Excerpted passage:
Monday, 3 February 2014

Indonesia’s Shopious pivots from traditional e-store to Instagram-based fashion store aggregator

shopious website


It was about nine months ago when we first covered Shopious, Indonesia’s C2C fashion marketplace. The co-founders looked solid with an interesting business model, and we were looking forward to see how Shopious would progress. Now the word is out; Shopious has pivoted to become an Instagram fashion store aggregator. How is this business model better than the previous one?


The transformation began in October. Previously, Shopious was a platform that let merchants create fashion stores on the Shopious website, so Shopious was responsible for facilitating the transactions. While the idea sounds easy enough, the execution meant a lot of tedious effort.


CTO Aditya Herlambang explains three problems with the previous C2C marketplace model: First, sellers weren’t quick to update their products (understandably, they may have a lot of marketplace accounts to update). Second, Shopious didn’t hold any inventory nor did they have full understanding whether a particular product would fit the customers well. Third, most buyers contacted Shopious instead of the sellers, so it was quite exhausting handling all the customer service.

Given instruction A:
Sum up the Shopious article in two sentences.

Given records:
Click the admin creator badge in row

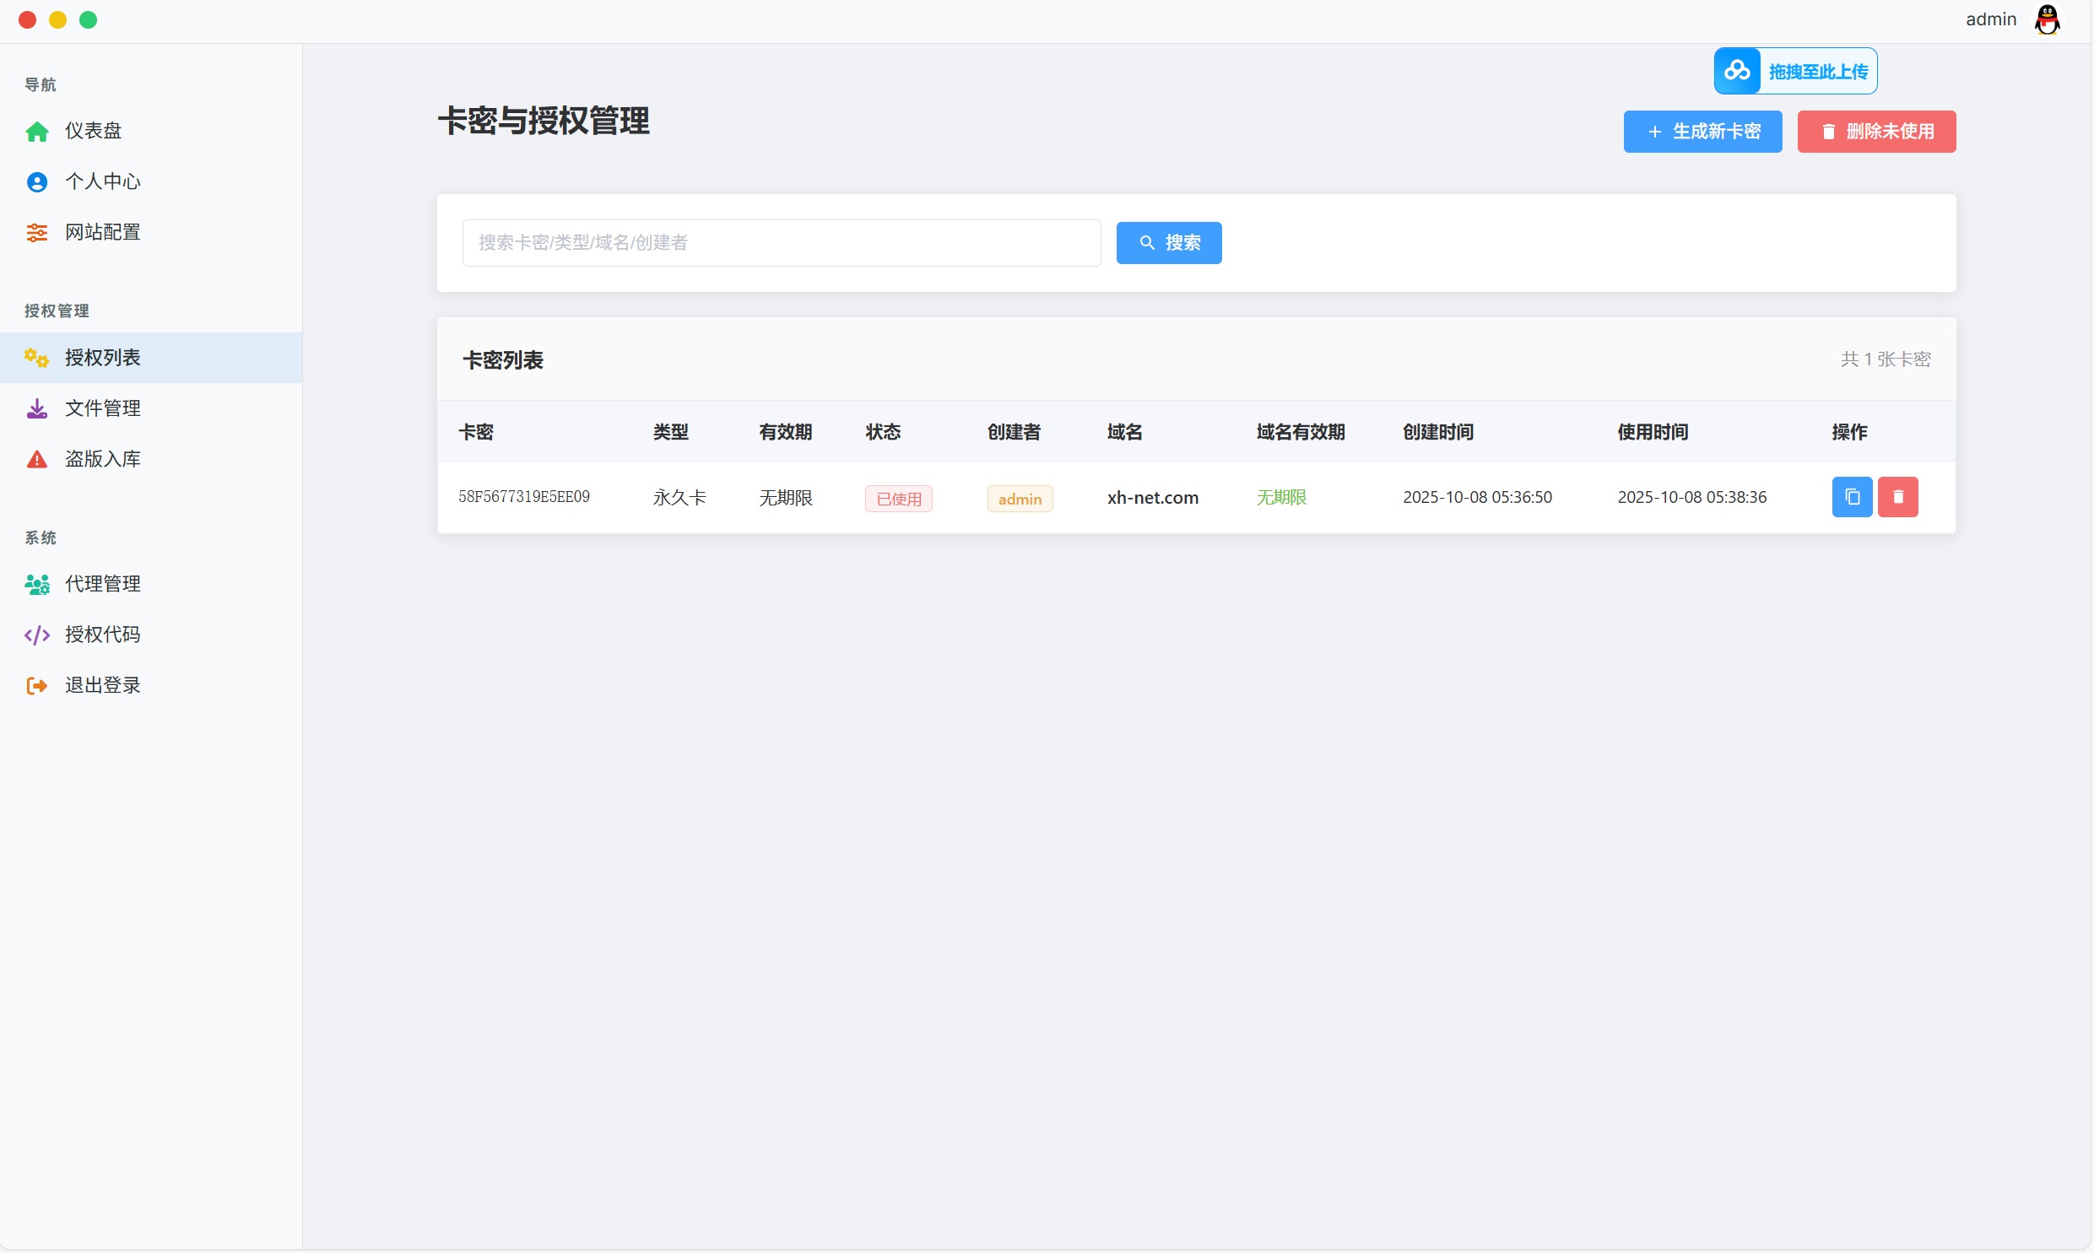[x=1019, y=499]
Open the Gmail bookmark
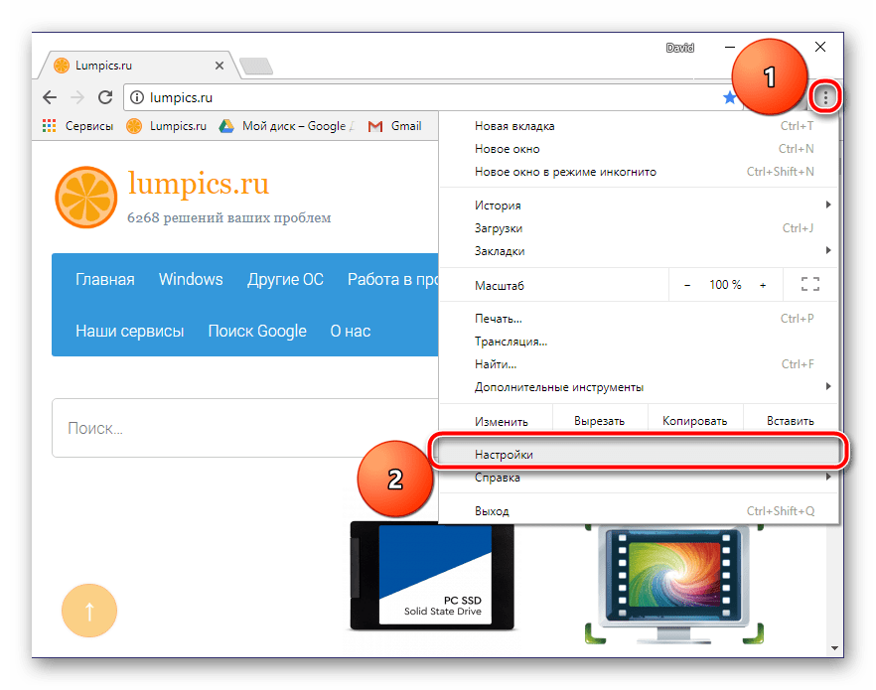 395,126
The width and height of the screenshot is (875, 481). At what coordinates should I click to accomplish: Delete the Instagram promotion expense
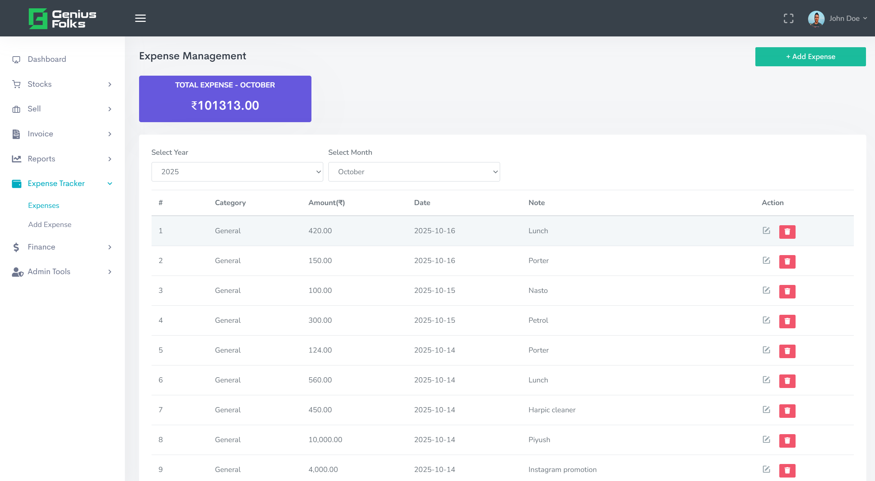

Given instruction B:
Echo the stretch of the entries from the line containing "Open the Gmail bookmark" through the end of the entries, both ends included, leaving the pictures out.

Complete response A:
Shopious, an Indonesian C2C fashion marketplace where merchants created stores on its website, began pivoting in October and has become an Instagram fashion store aggregator. CTO Aditya Herlambang names three problems with the old model: sellers were slow to update products, Shopious held no inventory and could not judge whether items would fit customers, and most buyers contacted Shopious instead of the sellers, which made customer service exhausting.

Complete response B:
Open the Gmail bookmark
 395,126
The width and height of the screenshot is (875, 481). At what coordinates should I click to accomplish: Delete the Instagram promotion expense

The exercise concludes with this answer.